INPUT
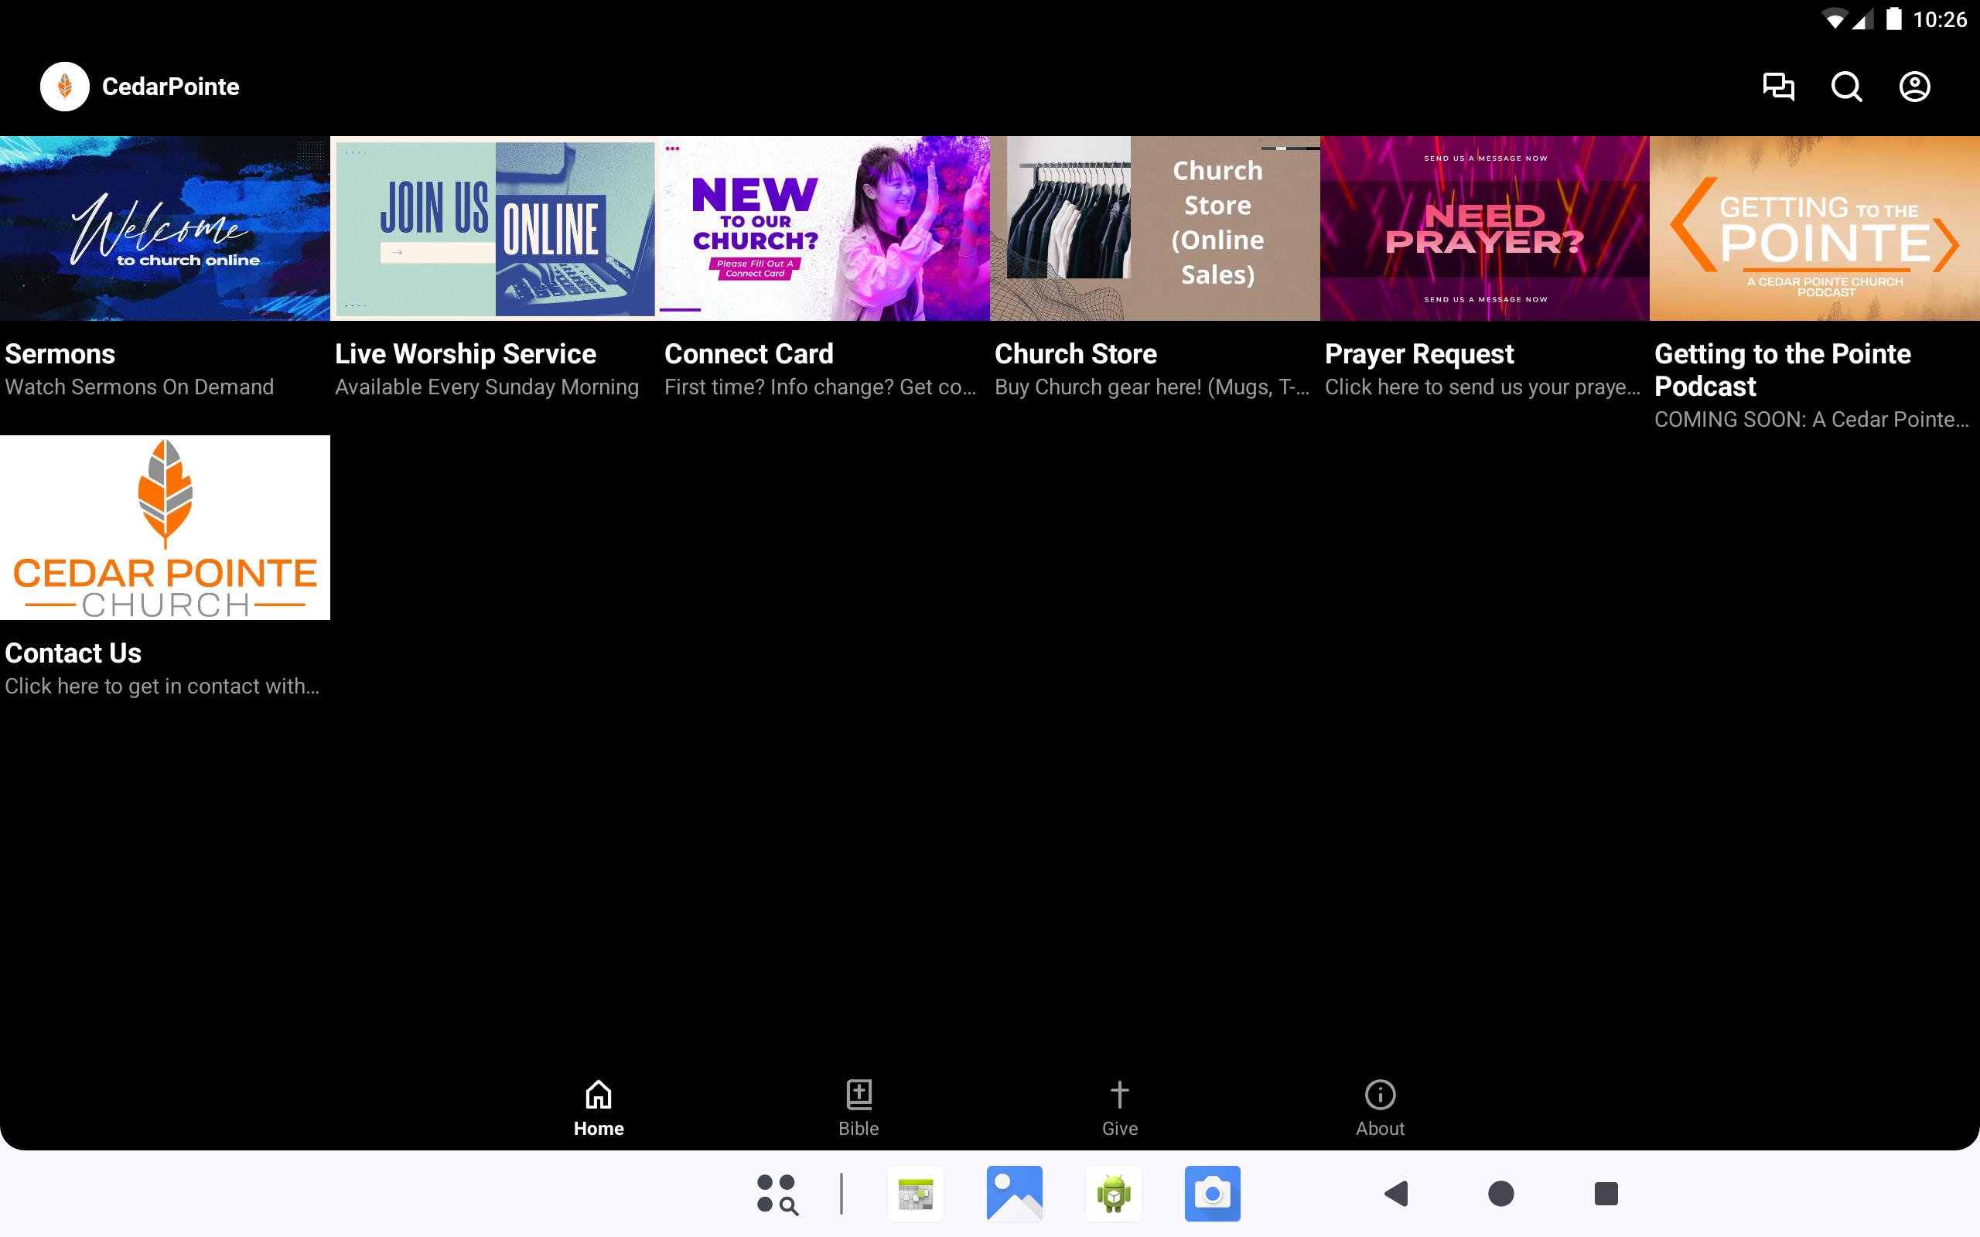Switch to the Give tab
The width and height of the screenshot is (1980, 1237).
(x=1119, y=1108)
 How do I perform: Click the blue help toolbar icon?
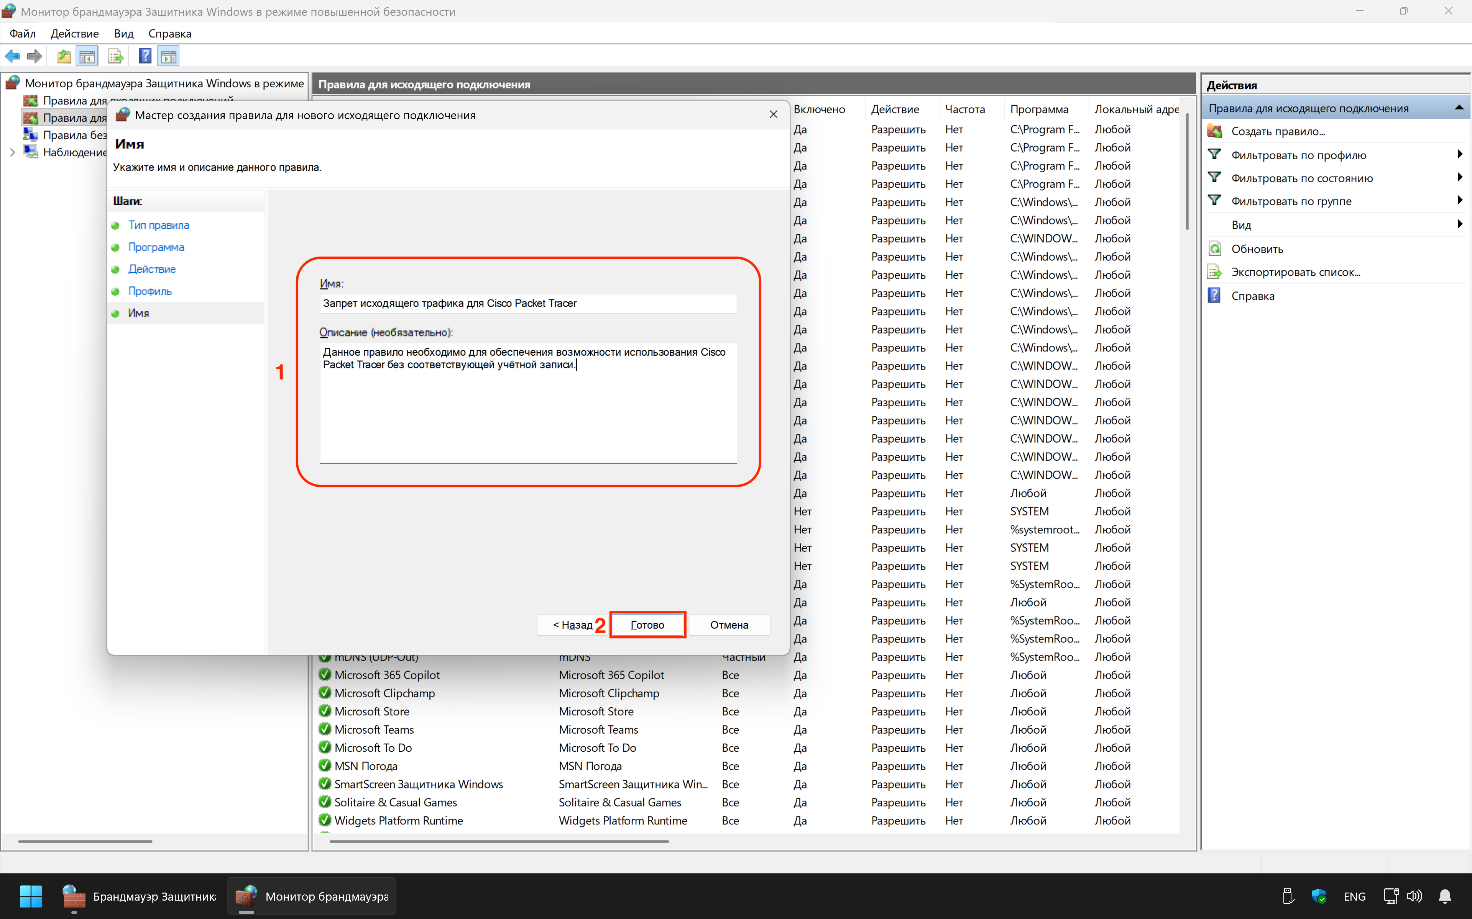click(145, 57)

PROMPT
Each line from the one containing "How do I perform: Click" to the final line of the data must be printed exactly, both included, with nothing else and no pictures.

OUTPUT BELOW
 How do I perform: Click the blue help toolbar icon?
click(145, 57)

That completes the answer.